Os pesquisadores registraram 171 pares de interações durante 43 horas de observação em Rubus fruticosus. Abelhas melíferas participaram de 53,3% dos encontros. Elas obtiveram acesso ao recurso em 65,7% das interações nas quais ocorreram disputas. A proporção de vitórias superou o valor esperado pela análise estatística. Abelhas solitárias perderam acesso ao recurso em 61,5% dos encontros. Sirfídeos perderam em 66,6%.

Frequência das disputas

A frequência das disputas em Rubus fruticosus cresceu com o aumento da densidade e do número de visitas de Apis mellifera. O estudo também encontrou influência de variáveis ambientais.
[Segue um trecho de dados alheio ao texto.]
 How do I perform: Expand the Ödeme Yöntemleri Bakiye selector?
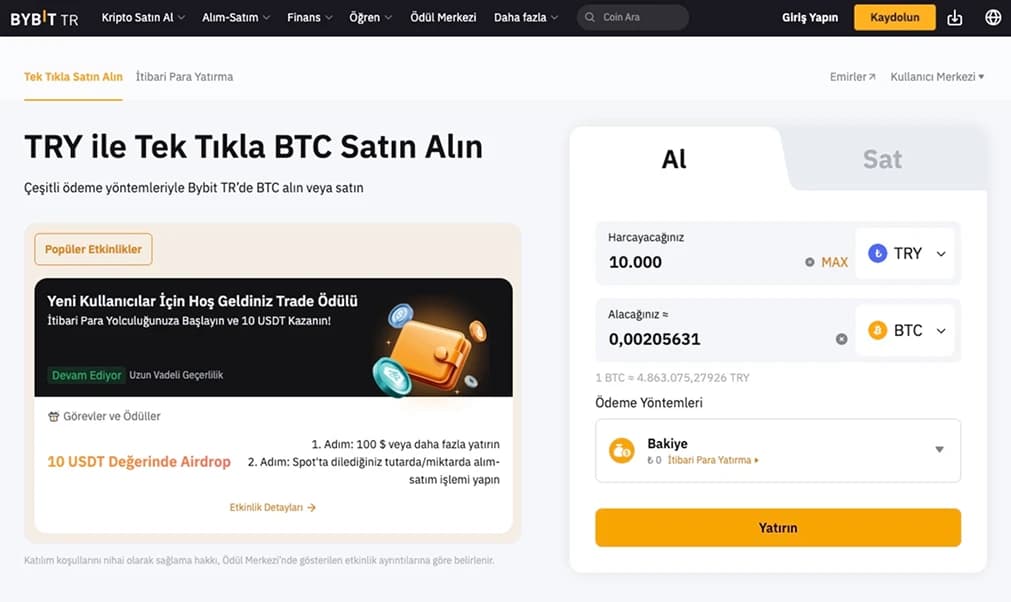[938, 450]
Temperatura e umidade apresentaram associação positiva com as interações competitivas em algumas análises. Velocidades maiores do vento acompanharam menor número de disputas.

Os comportamentos observados reforçaram a hipótese de competição por interferência. Em Rubus fruticosus, outros visitantes evitaram abelhas melíferas em 28,4% das vitórias registradas para Apis mellifera. O deslocamento físico do outro visitante ocorreu em 20,1% das vitórias. Perseguições apareceram em 6,1%. Em 14 episódios com perseguição, a abelha melífera iniciou a ação em 80% dos casos.
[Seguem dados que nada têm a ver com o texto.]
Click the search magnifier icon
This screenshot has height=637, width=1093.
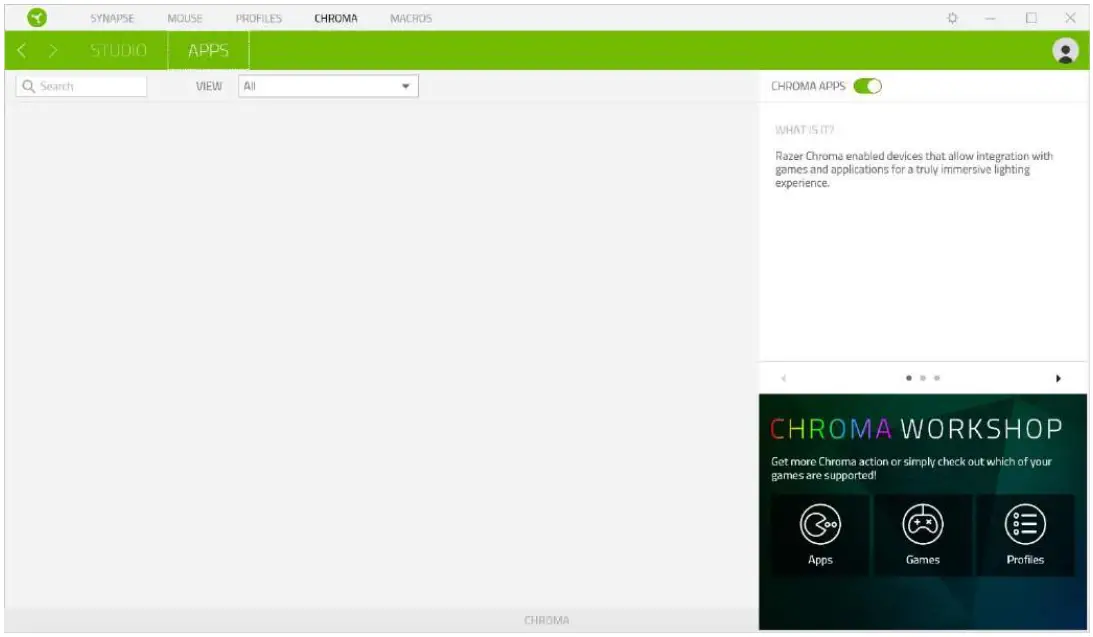(x=27, y=85)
O padrão também apareceu em Hedera helix. O levantamento somou 129 interações durante 50 horas. Abelhas melíferas alcançaram o maior número de vitórias competitivas e ocuparam o recurso em 50,6% dos encontros. Outros visitantes evitaram Apis mellifera em 35,6% das vitórias da espécie. Deslocamentos responderam por 15% e perseguições por 5,5%.

Maior vulnerabilidade

Os sirfídeos mostraram maior vulnerabilidade nos encontros. Em interações com abelhas melíferas sobre Hedera helix, metade dos sirfídeos evitou a abelha, 44% sofreram deslocamento e 6% sofreram perseguição. No conjunto das interações nessa planta, o grupo perdeu o recurso em 60,4% dos casos. A análise dos comportamentos também apontou associação significativa entre o grupo de polinizadores e o tipo de interação. Deslocamentos e perseguições executados por Apis mellifera tiveram contribuição importante para esse resultado.

Padrão diverso

Nem todas as abelhas solitárias apresentaram o mesmo padrão diante de Apis mellifera. Em Hedera helix, indivíduos de Colletes hederae conseguiram obter o recurso em parte dos encontros com abelhas melíferas. Quando Apis mellifera ocupava previamente a flor e uma abelha solitária chegava ao local, o grupo das solitárias venceu com frequência superior à registrada para a abelha melífera. Os pesquisadores apontam a necessidade de novos estudos sobre características de Colletes hederae capazes de reduzir os efeitos da competição por interferência.

O estudo diferencia esse processo da competição por exploração. Na competição por exploração, um visitante consome néctar ou pólen e reduz a disponibilidade para outros insetos. Na competição por interferência, a interação ocorre de forma direta. Um visitante afasta, desloca ou impede o acesso de outro ao recurso. Os resultados indicam participação dos dois mecanismos, mas destacam uma importância possivelmente subestimada da interferência nas comunidades de polinizadores.

Os cientistas ressaltam o foco das observações em duas espécies vegetais e em interações na escala de manchas florais. O trabalho não avaliou efeitos populacionais de longo prazo. A equipe propõe estudos adicionais em outros recursos, inclusive áreas cultivadas, além da análise de fatores ambientais e da paisagem. Segundo os pesquisadores, uma compreensão mais detalhada da competição por interferência pode apoiar medidas voltadas à redução dos efeitos de altas densidades de abelhas melíferas sobre outros polinizadores.